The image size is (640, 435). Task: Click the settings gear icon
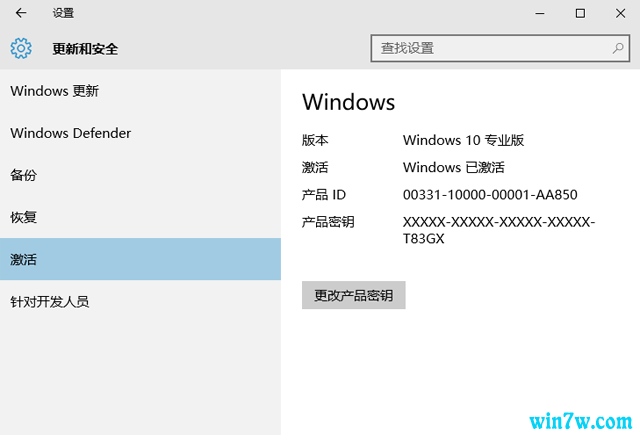tap(22, 48)
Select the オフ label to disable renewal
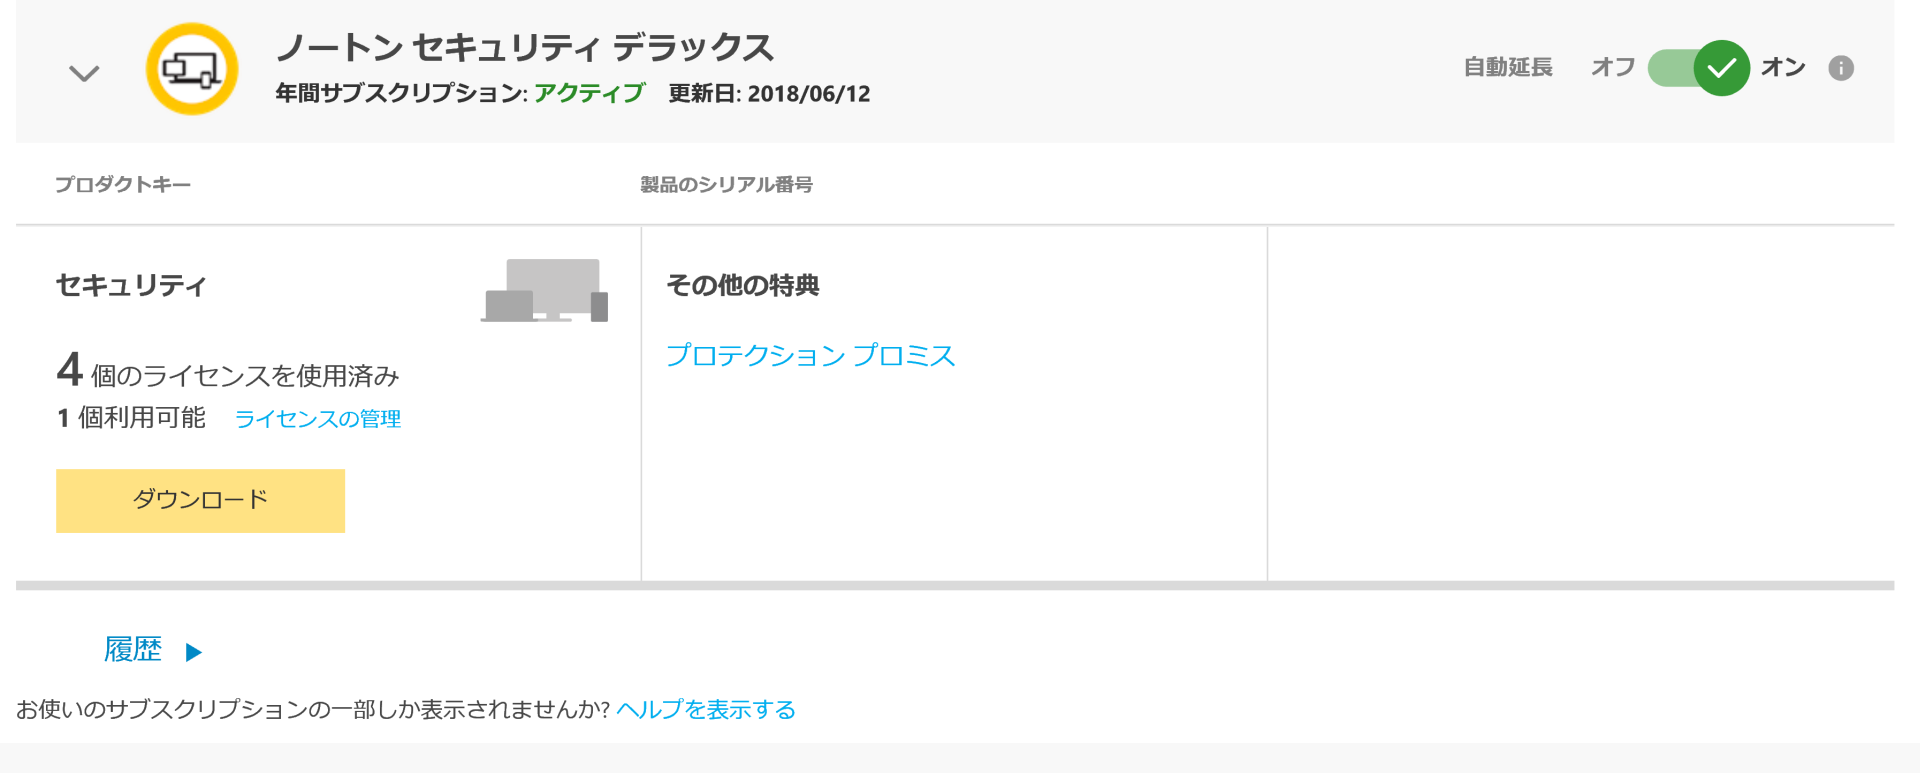The image size is (1920, 773). (x=1613, y=67)
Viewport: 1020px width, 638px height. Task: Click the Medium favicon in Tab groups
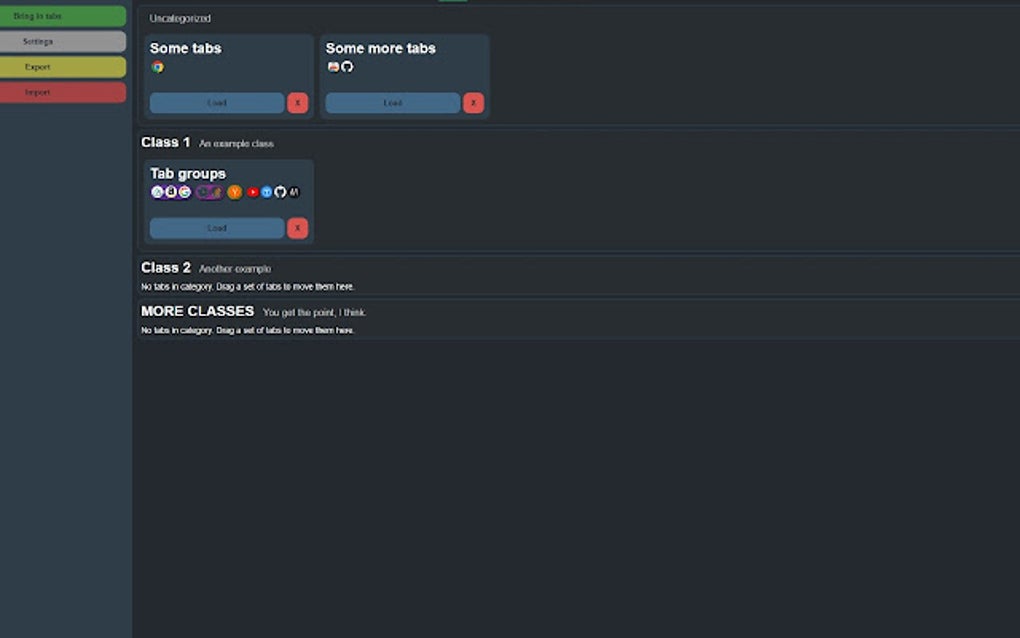click(x=294, y=192)
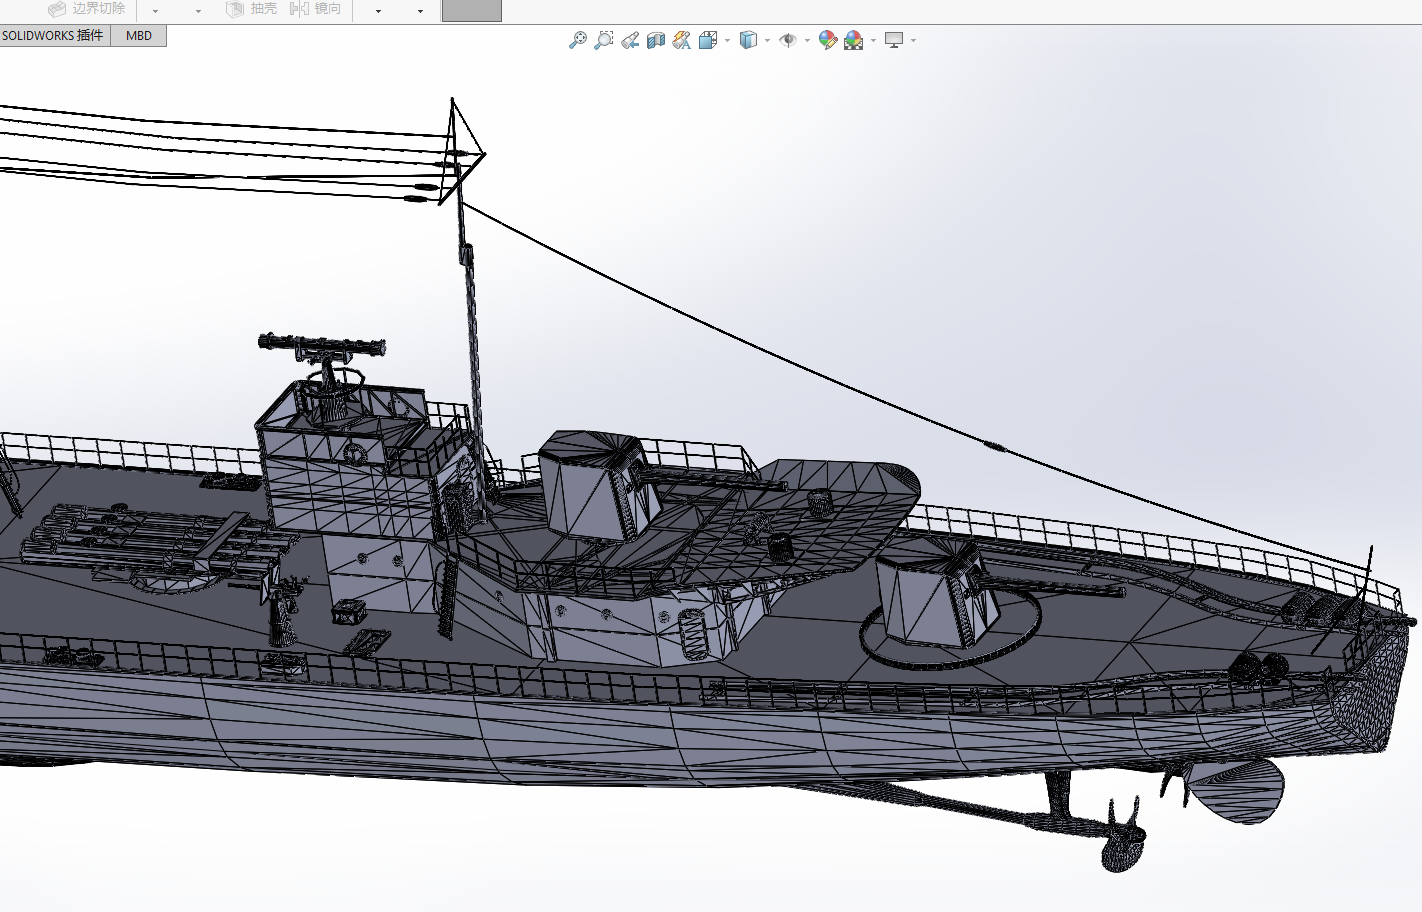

**Assigned task**
Set down all the entries exactly as they appear, but skip any pictures.

**Answer below**
The image size is (640, 435). Task: Click the settings gear icon
tap(22, 48)
Select the オフ label to disable renewal
The image size is (1920, 773). (x=1613, y=67)
Viewport: 1020px width, 638px height. Task: Click the Medium favicon in Tab groups
click(x=294, y=192)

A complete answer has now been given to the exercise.